Paradoksy ekonomii Rozmowy z polskimi ekonomistami、PWN、2016、Warszawa、『経済学のパラドクス ポーランド経済学者達との会話』を手に入れた。
著名な比較経済システム論研究者、カジェミェシ・ワスキ教授は、「マルクスとの関係をどう総括されますか?」と質問されて、労働価値説に言及して、次のように語る。「労働に基づく価値の理論をとってみよう。・・・。人間は自分の労働力以上の価値を産み出す。そこから剰余価値が生じる。同じような理論は、他のあらゆる生産要素に基づいても言える。私見によれば、労働価値説は誤った命題だ。」
こう語ると、ワスキ教授は続ける。「彼マルクスの最も重要な功績は、経済社会の敵対的性格への着目にある。
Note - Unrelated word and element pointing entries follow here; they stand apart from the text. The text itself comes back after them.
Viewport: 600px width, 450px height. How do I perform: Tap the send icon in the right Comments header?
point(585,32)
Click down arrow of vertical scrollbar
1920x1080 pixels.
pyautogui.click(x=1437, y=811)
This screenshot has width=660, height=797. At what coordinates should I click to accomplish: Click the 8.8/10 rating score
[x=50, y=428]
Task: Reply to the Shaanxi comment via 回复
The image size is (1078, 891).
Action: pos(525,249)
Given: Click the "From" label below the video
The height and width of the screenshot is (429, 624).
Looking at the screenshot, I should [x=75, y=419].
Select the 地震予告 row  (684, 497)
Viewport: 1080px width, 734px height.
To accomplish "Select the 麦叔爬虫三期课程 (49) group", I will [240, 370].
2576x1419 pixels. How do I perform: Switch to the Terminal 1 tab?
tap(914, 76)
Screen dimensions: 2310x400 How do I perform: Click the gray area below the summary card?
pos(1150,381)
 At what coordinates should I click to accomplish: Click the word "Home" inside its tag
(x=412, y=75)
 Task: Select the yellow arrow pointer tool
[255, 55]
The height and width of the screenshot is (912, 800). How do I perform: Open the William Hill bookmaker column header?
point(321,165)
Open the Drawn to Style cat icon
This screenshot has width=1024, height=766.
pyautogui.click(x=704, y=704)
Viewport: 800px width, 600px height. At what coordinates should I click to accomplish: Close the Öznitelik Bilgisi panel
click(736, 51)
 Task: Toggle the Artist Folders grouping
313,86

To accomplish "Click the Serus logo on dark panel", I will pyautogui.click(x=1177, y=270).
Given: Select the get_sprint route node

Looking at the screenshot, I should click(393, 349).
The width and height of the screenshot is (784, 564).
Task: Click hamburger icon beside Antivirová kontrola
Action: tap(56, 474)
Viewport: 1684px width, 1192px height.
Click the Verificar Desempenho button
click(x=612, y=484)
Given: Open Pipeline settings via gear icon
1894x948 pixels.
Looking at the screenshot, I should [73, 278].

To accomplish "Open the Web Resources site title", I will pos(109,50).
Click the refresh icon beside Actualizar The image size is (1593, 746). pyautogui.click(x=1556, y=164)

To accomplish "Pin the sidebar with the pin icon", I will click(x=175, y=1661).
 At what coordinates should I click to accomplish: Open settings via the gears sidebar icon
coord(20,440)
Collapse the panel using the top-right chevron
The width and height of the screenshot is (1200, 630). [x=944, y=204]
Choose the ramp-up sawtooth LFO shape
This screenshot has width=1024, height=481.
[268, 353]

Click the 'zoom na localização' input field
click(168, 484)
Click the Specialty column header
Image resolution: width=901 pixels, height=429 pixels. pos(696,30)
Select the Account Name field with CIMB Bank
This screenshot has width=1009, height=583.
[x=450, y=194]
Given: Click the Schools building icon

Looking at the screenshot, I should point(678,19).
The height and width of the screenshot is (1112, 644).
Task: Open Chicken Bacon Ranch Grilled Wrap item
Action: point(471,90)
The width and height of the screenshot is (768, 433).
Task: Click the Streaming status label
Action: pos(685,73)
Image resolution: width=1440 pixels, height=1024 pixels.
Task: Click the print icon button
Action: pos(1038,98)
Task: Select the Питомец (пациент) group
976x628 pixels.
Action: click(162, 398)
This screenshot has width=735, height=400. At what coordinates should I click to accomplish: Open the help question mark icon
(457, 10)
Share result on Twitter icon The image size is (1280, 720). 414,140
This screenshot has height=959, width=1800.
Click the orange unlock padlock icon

」(p.324)
私は、この所を一読して、かなりびっくりした。教授は、前言と後言の矛盾、すくなくとも不調和に気付いていない。
教授の前言は、数理マルクス経済学の基本定理にかかわる。Fundamental Marxian Theorem(FMT)とは:(イ)正値の価格体系と労賃の下で正値の利潤が存在する。(ロ)正値の労働価値体系の下で剰余価値が資本家の手に入る。(イ)ならば、(ロ)が成り立ち、かつ(ロ)ならば、(イ)が成り立つ。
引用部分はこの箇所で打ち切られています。